Wizard of Ads Monday Morning Memo

The Happy Future of Education

Nov. 14, 2011

Our system of education is built on the belief that learning is best achieved by bringing the best of the past forward through expert advice and clear example. Consequently, educators rise through the ranks like officers in the military: through compliance and conformity to the norm. But in this era of quantum change, are we really best served by imitating the past? 

Let’s look at two characteristics the innovative leaders of today all seem to have in common:  


1. They tend to be college dropouts. Steve Jobs of Apple, Bill Gates and Paul Allen of Microsoft, Jack Dorsey, Evan Williams and Biz Stone of Twitter, Mark Zuckerberg, Dustin Moskovitz and Sean Parker of Facebook. Dropouts, all. The list goes on and on.

 

2. They have no fear of failure. Innovative leaders experiment constantly because they see failure as an unavoidable step toward success. These leaders know the truth about failure; it’s an extremely temporary condition, a fleeting moment, nothing to be feared. Failure is motion and motion is life.


Educators hesitate to experiment because they fear failure and reprimand. Consequently, the average teacher with 20 years’ experience really has just 1 year’s experience 20 times.


In the October 22 issue of the New York Times, researcher Michael Ellsberg wrote,

“Entrepreneurs must embrace failure. I spent the last two years interviewing college dropouts who went on to become millionaires and billionaires. All spoke passionately about the importance of their business failures in leading them to success. Our education system encourages students to play it safe and retreat at the first sign of failure… Certainly, if you want to become a doctor, lawyer or engineer, then you must go to college. But, beyond regulated fields like these, the focus on higher education… is profoundly misguided.”

 

Pennie had a fantastic idea while we were taking our morning walk. As she explained it to me, I realized her plan would make solid education more widely available, more relevant to the student and save a great deal of money as well.

“Princess,” I said, “if someone isn’t already doing this, they will be soon. This is the right idea at the right time so it’s highly likely that lots of people are having this same idea right now.

I was right. Salman Kahn (pictured above,) already has the project well underway. Pennie’s idea – and Kahn’s – is to harness Youtube to deliver 10-to-12-minute tutorials in an effort to fill the painful gaps in public education.

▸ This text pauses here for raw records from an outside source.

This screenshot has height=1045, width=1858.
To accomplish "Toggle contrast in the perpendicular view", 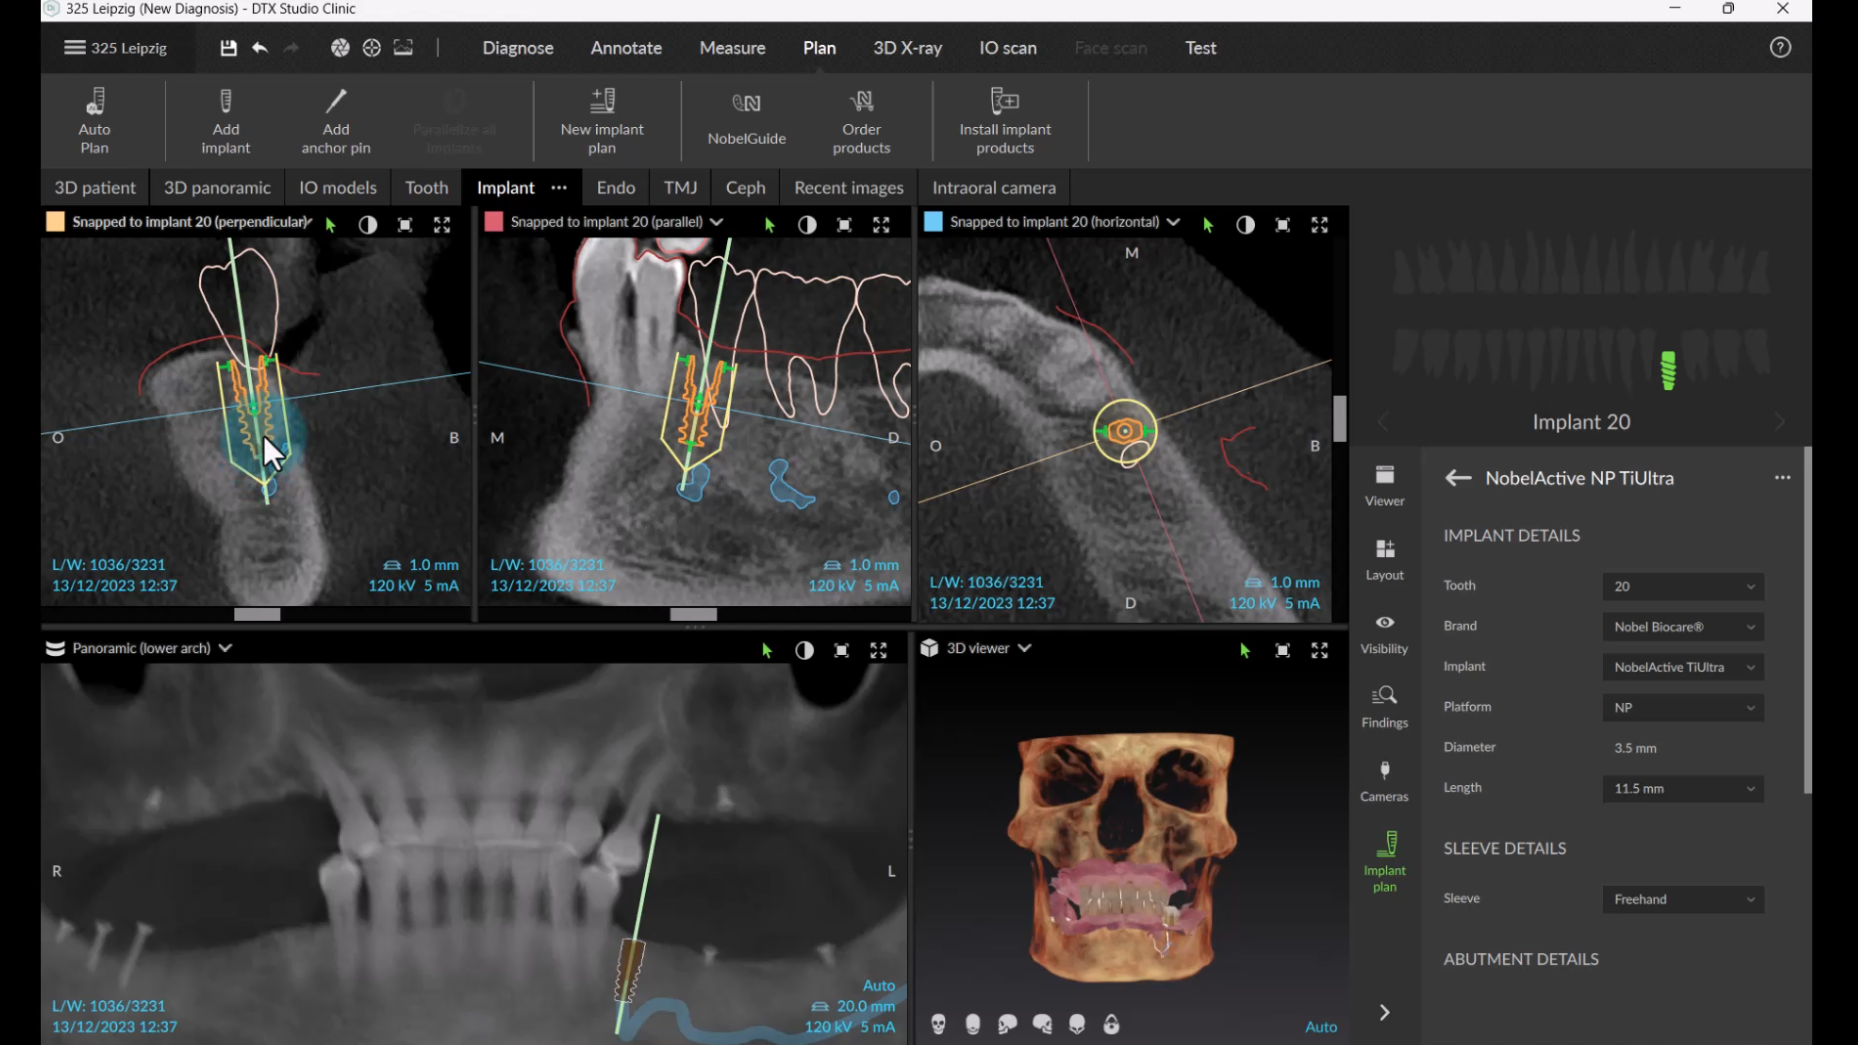I will pyautogui.click(x=368, y=225).
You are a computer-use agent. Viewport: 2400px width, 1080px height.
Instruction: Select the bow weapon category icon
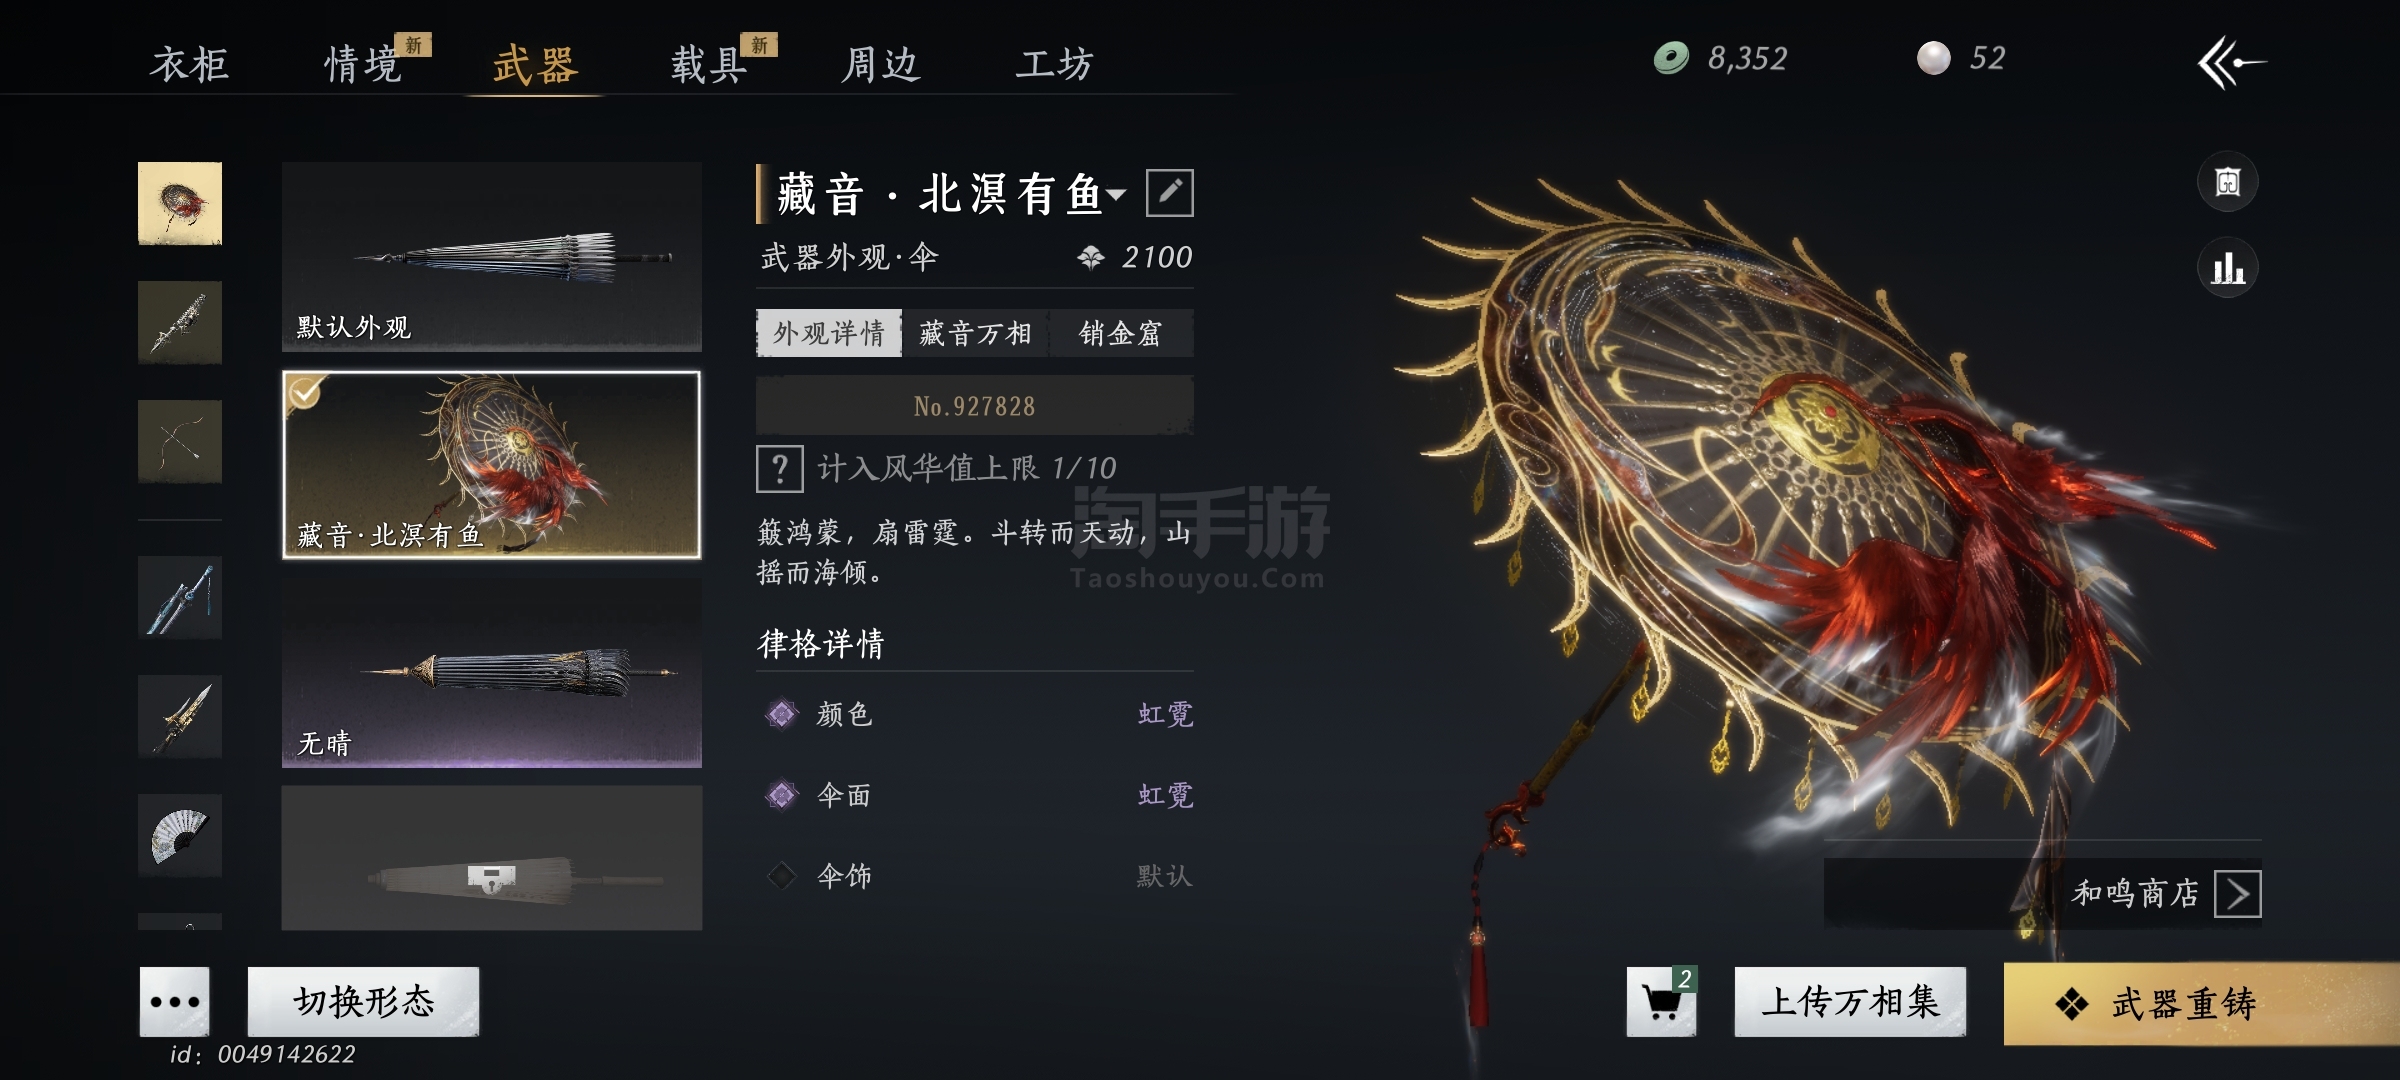click(180, 441)
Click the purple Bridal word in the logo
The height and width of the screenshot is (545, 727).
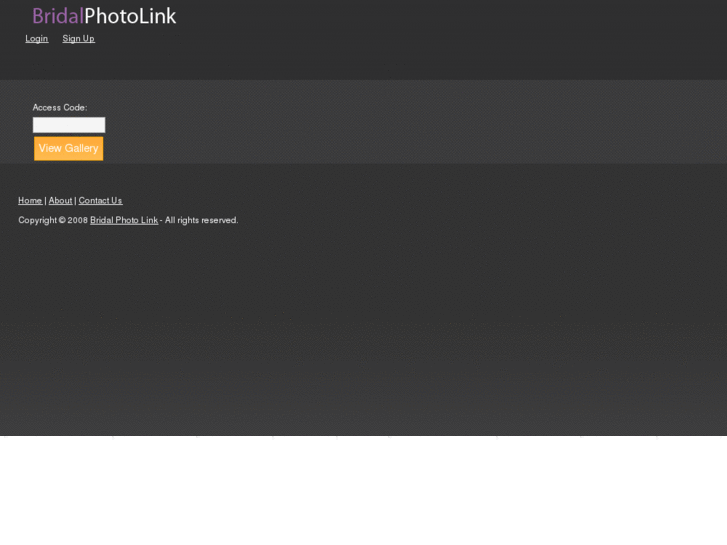58,16
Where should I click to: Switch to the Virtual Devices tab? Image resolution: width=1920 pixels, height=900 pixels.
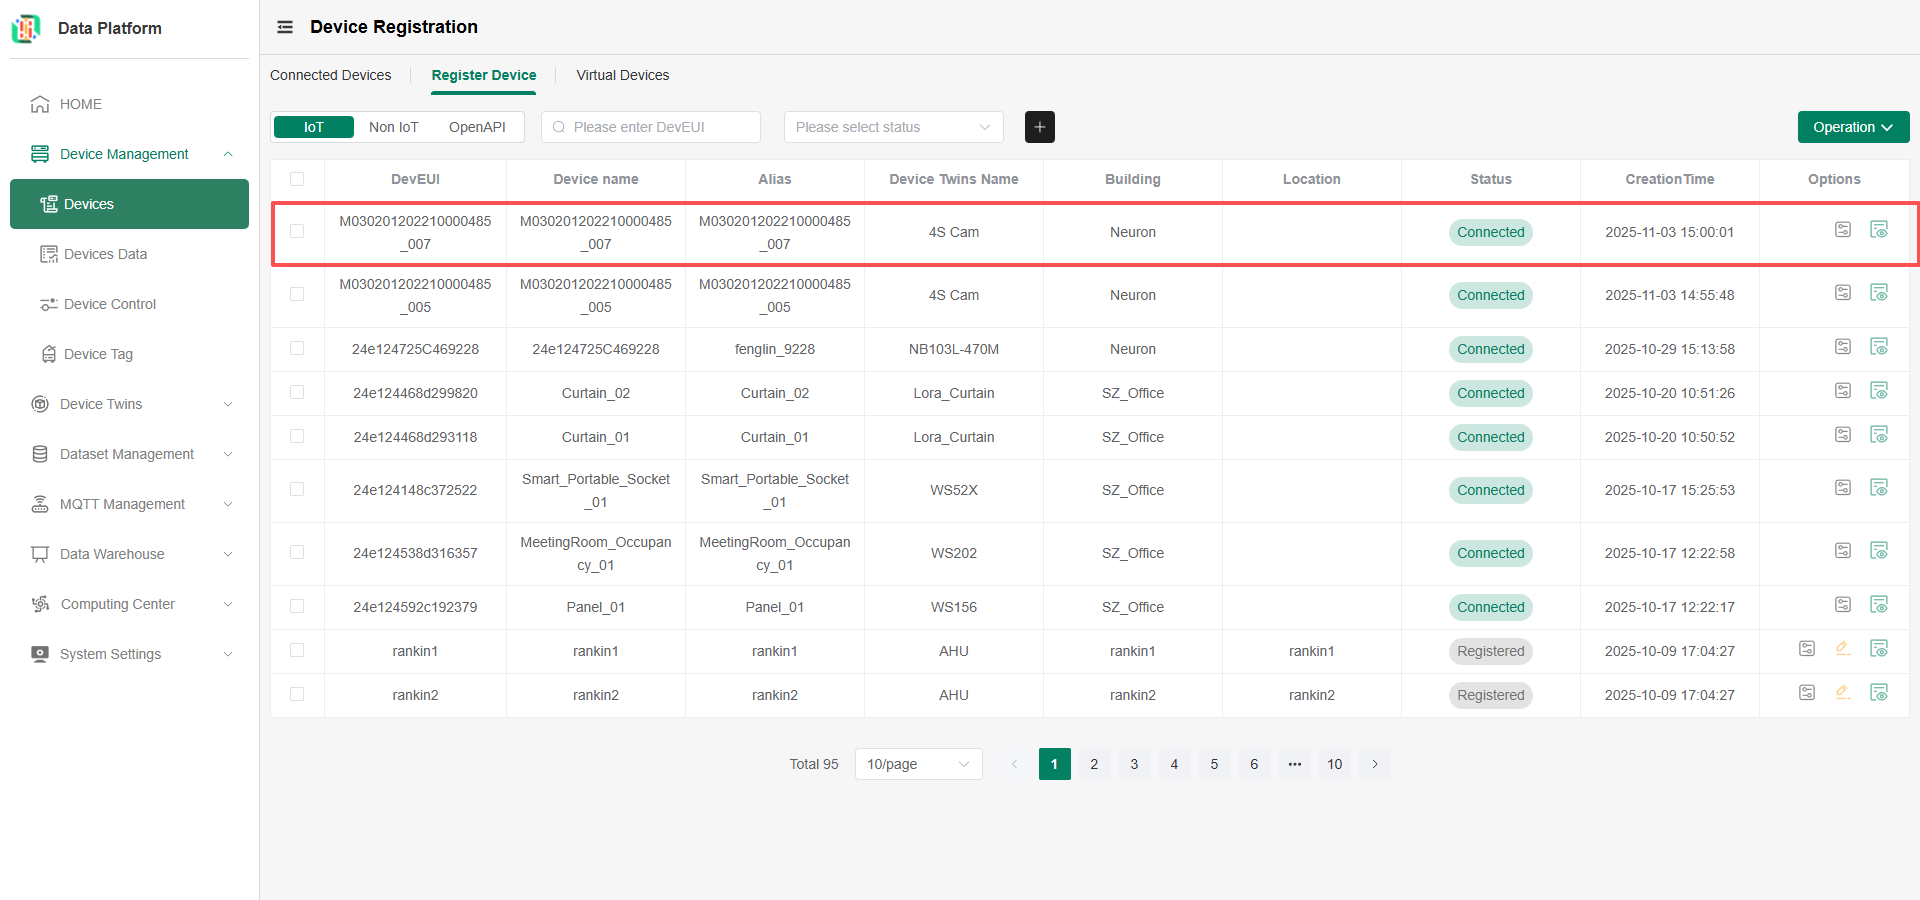click(622, 75)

Stanford University professor Philip Zimbardo recently said,

“There is a disaster recipe developing among boys in America dropping out of high school and college. And it’s not simply poor performance. One of the problems is, a recent study shows, that by the time a boy is 21, he has spent at least 10,000 hours playing video games by himself, alone… They live in a world they create. They’re playing Warcraft and these other games which are exciting… Their brains are being digitally rewired, which means they will never fit in a traditional classroom, which is analog. Somebody talks at you without even nice pictures. Meaning it’s boring. You control nothing. You sit there passively. Disaster.  These kids will never fit into that. They have to be in a situation where they are controlling something. And school is set up where you control nothing.” 


Video allows the world’s best teachers to be everywhere simultaneously. And if you eliminate the time spent for roll call, bad behavior, discipline, silent reading and working on exercises, there’s rarely more than 10 minutes of real teaching delivered during the average...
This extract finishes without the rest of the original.